W kilku portalach można znaleźć tysiące postów, pisanych na wieść o tragicznym stanie zdrowia Papieża.
Jesli kogoś kochamy i nie zapomnimy o nim po smierci to jest on z nami zawsze. Nie wierzę byśmy , choćby my - Polacy zapomnieli o tym WSPANIAŁYM CZŁOWIEKU. Myślę, że cały Świat długo jeszcze będzie o Nim pamiętał, jeśli umrze...

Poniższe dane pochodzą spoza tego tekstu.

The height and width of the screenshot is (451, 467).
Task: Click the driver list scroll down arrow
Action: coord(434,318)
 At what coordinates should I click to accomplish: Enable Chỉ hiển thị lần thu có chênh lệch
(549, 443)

Ojcze Święty kochamy Cię!!!Zawsze bedziesz z nami
KAL7INKA, 2005-04-01 13:55
Prosze Boże nie zabieraj nam Naszego Ojca... Takmi smutno

~Biedronka, 2005-04-01 13:46
Nie jestem katolikiem, mam 24 lata i wszytsko dotej pory było mi obojetne, ale nie moge powstrzymać łez na myśl jak Ten człowiek, który tyle dla nas zrobił odchodzi. To myśl z którą nie mogę się pogodzić. Mój Boże, tak długo musiałem czekać żeby zrozumieć jak bardzo Go kocham
Ten ostatni wpis wydaje mi się bardzo znamienny. Katolikom, ludziom wierzącym w pewnym sensie łatwiej jest pojąć ten Dramat. Cierpienie, śmierć, jest wpisana w tę tradycję. (Poza tym jesteśmy tuż po Wielkanocy, Świętach, które pokazują Mękę, śmierć i zwycięstwo nad nią.)

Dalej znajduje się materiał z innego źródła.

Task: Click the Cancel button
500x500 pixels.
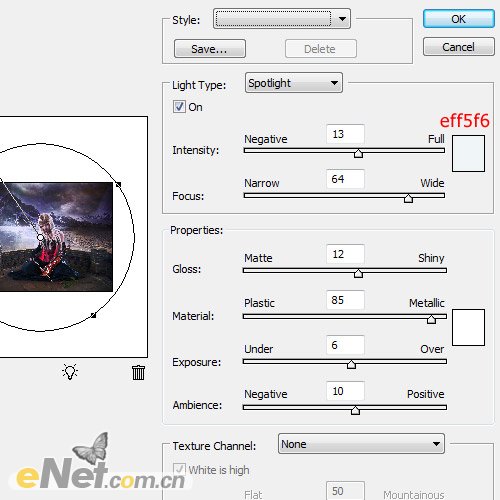Action: point(459,47)
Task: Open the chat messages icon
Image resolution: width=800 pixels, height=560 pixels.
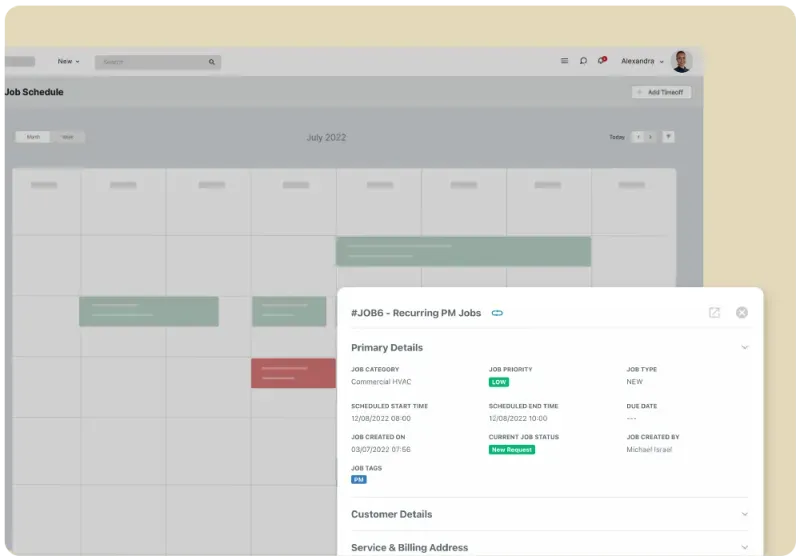Action: [583, 61]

Ale wiele wypowiedzi pochodzi od ludzi, którzy piszą, iż są niewierzący, tymczasem nie potrafią powstrzymać łez, zrozumieć tego, co tak naprawdę się dzieje.

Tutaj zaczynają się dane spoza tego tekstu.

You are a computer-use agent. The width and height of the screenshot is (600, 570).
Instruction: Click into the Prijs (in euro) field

Dla wielu z nas Jan Paweł II jest od zawsze, odkąd sięga nasza pamięć. Jest zarazem następcą Chrystusa, jak i niezwykła, piękną, szlachetną, żywą Ikoną naszych czasów.
Z większości dzisiejszych wypowiedzi przeważają rozpaczliwe pytania: Jaki będzie nasz świat, jeśli zabraknie w nim Jana Pawła II?